[edejong]

I am very surprised that a package manager of this calibre and impact abstains from best practices when it comes to authentication through code-signing. Other package managers are miles ahead of NPM. For example, Nix, which uses immutability and hashing to always produce the same artifact, regardless of changes of the sources.

[djsumdog]

So I know rpms and debs are signed, as I've setup repos for both. Docker repositories require a valid SSL key (or you have to manually allow untrusted repos). But do Python packages and Ruby gems have signature verification? How does pypy/pip and gem deal with validating a package is what it claims to be?

[ek750]

Ruby gems can be signed but the percentage of gems authors taking advantage of that is low.

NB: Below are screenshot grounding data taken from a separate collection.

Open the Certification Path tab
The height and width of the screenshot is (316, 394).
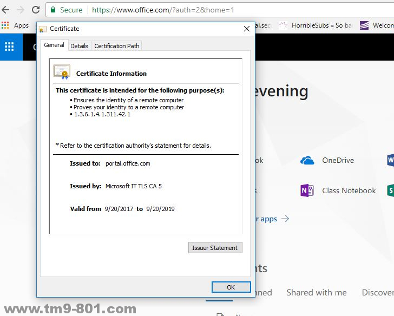(x=117, y=46)
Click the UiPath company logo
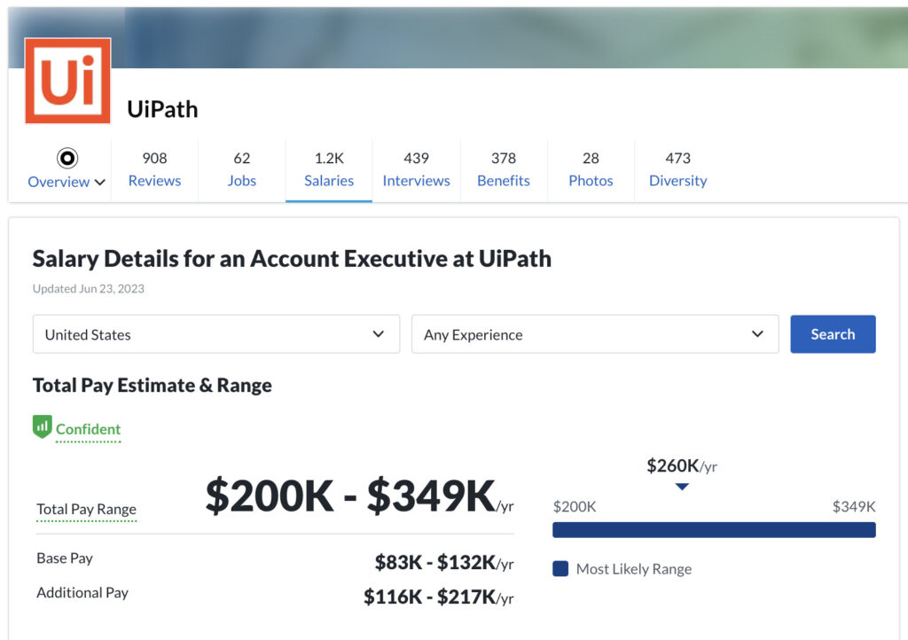This screenshot has width=908, height=640. (67, 81)
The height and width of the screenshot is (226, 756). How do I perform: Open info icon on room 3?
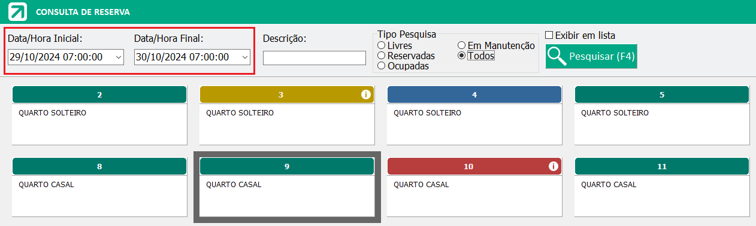click(366, 94)
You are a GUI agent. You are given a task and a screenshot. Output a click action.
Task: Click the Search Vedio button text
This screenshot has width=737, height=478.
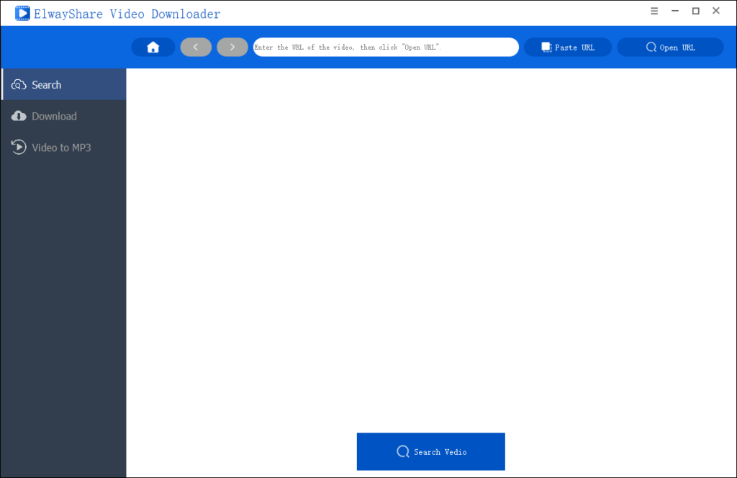click(440, 452)
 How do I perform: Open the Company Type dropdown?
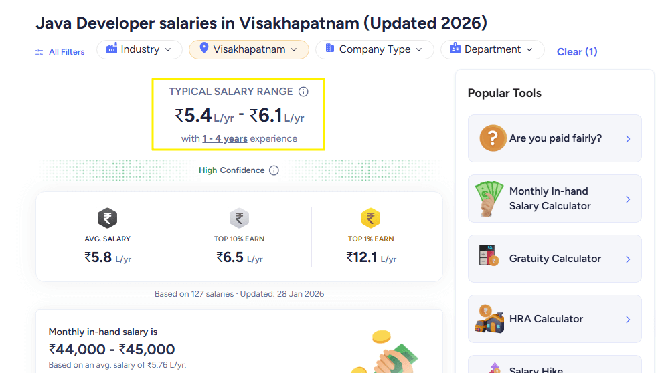point(375,49)
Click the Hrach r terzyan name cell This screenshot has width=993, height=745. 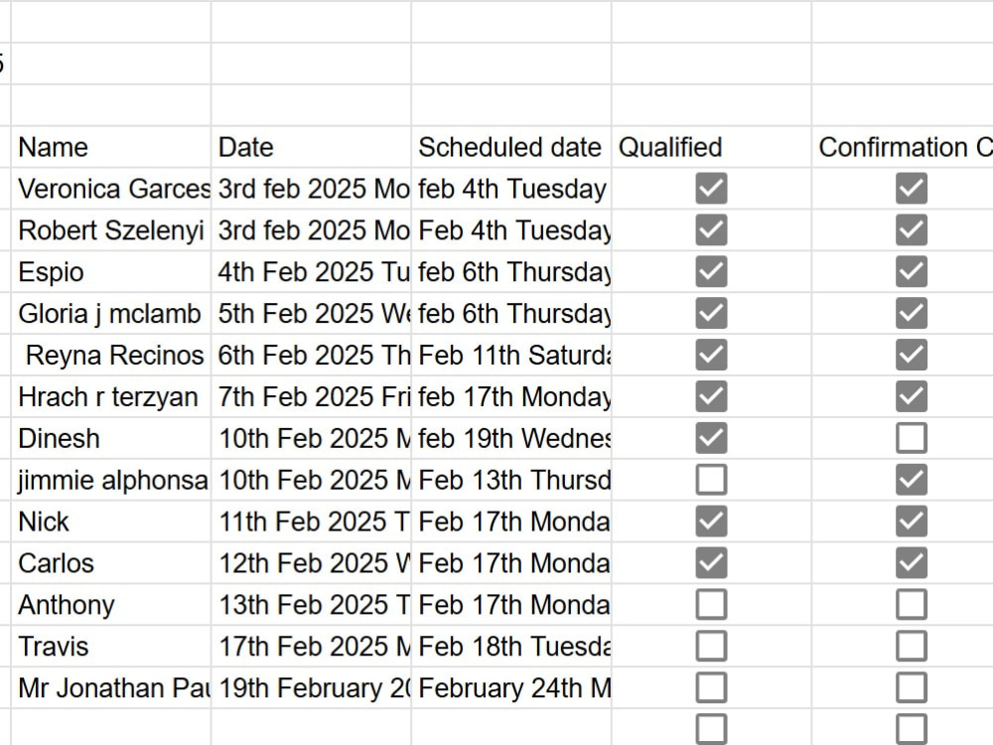111,396
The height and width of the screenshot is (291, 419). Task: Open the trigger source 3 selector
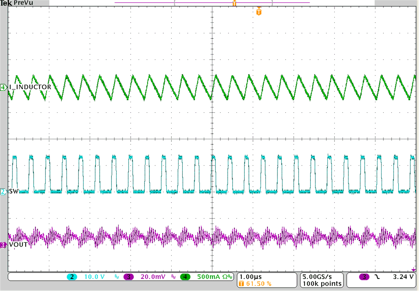pos(364,277)
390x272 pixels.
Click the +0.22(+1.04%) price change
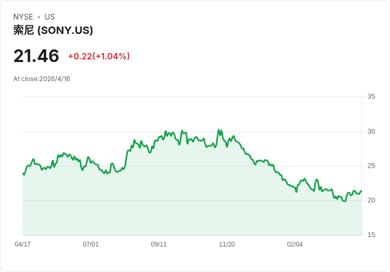pos(99,56)
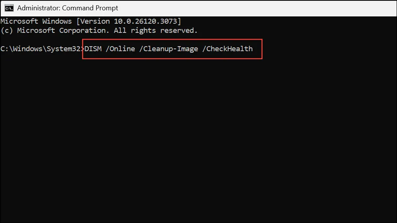
Task: Click the 'Microsoft Windows' text on first line
Action: (36, 21)
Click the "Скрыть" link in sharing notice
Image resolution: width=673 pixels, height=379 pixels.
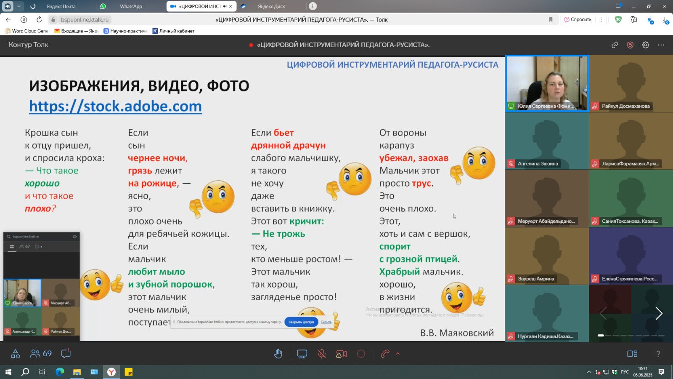(326, 322)
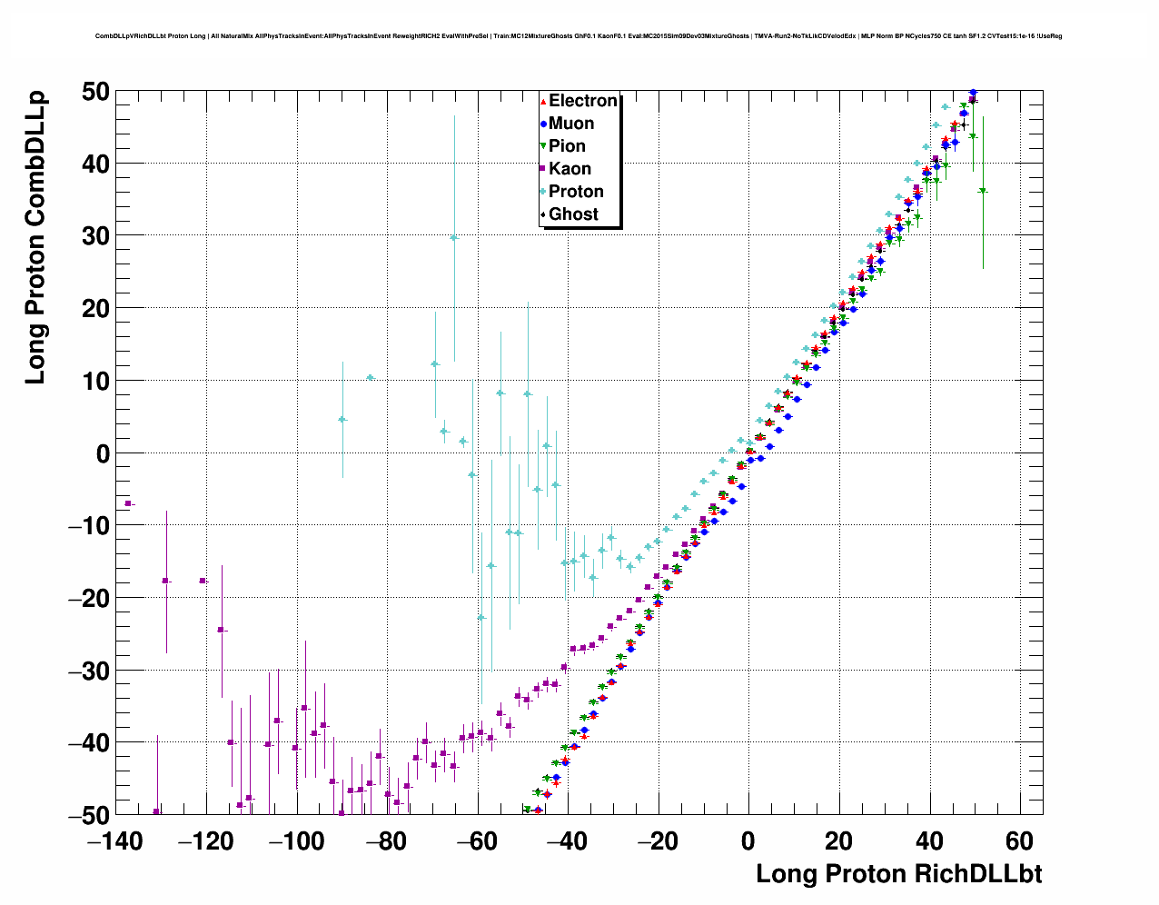The width and height of the screenshot is (1159, 905).
Task: Click the rightmost green Pion point with tall error bar
Action: (x=983, y=191)
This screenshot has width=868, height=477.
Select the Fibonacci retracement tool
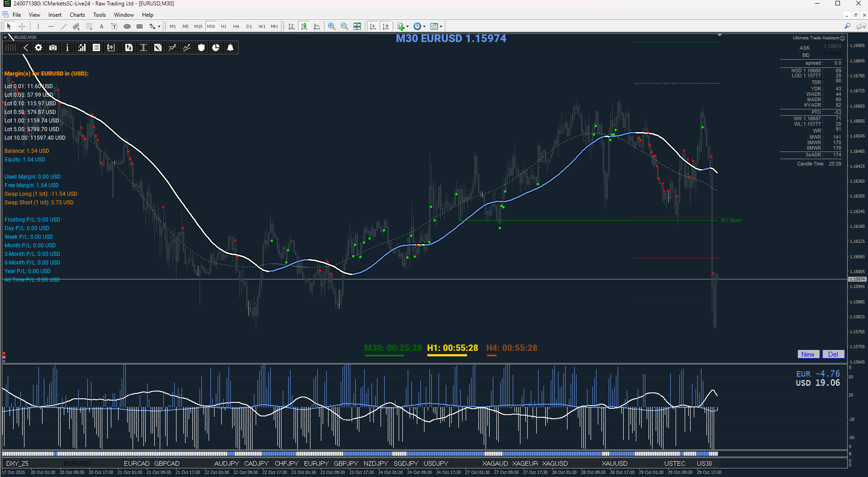point(89,26)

At least we’ve got most people using https to transfer gems now!

[cpburns2009]

PyPI (which is what Pip uses) at the very least does not require authors to sign their packages. I can't say whether it supports signing though.

[viraptor]

Traditional python packages support GPG signing: https://pypi.python.org/security

There's new experimental signing in wheels: https://wheel.readthedocs.io/en/stable/#automatically-sign-w...

and the signing defined in PEP: https://www.python.org/dev/peps/pep-0427/#signed-wheel-files

[johnny22]

comparing distro package managers is a ton different than free for all spaces like packagist, ruby gems, pypi, npm, etc.

[edejong]

You have a point, but we need to take into account that the technology has been around for a long time, the risks are well known and documented, and safety concerns of most of these package managers have been addressed to maintainers.

The example in the article has come to light accidentally, but we must seriously ask ourselves how many incidents are currently unidentified.

Besides, you can use Nix for 'normal' development. It is suitable for more things than just a distro package manager.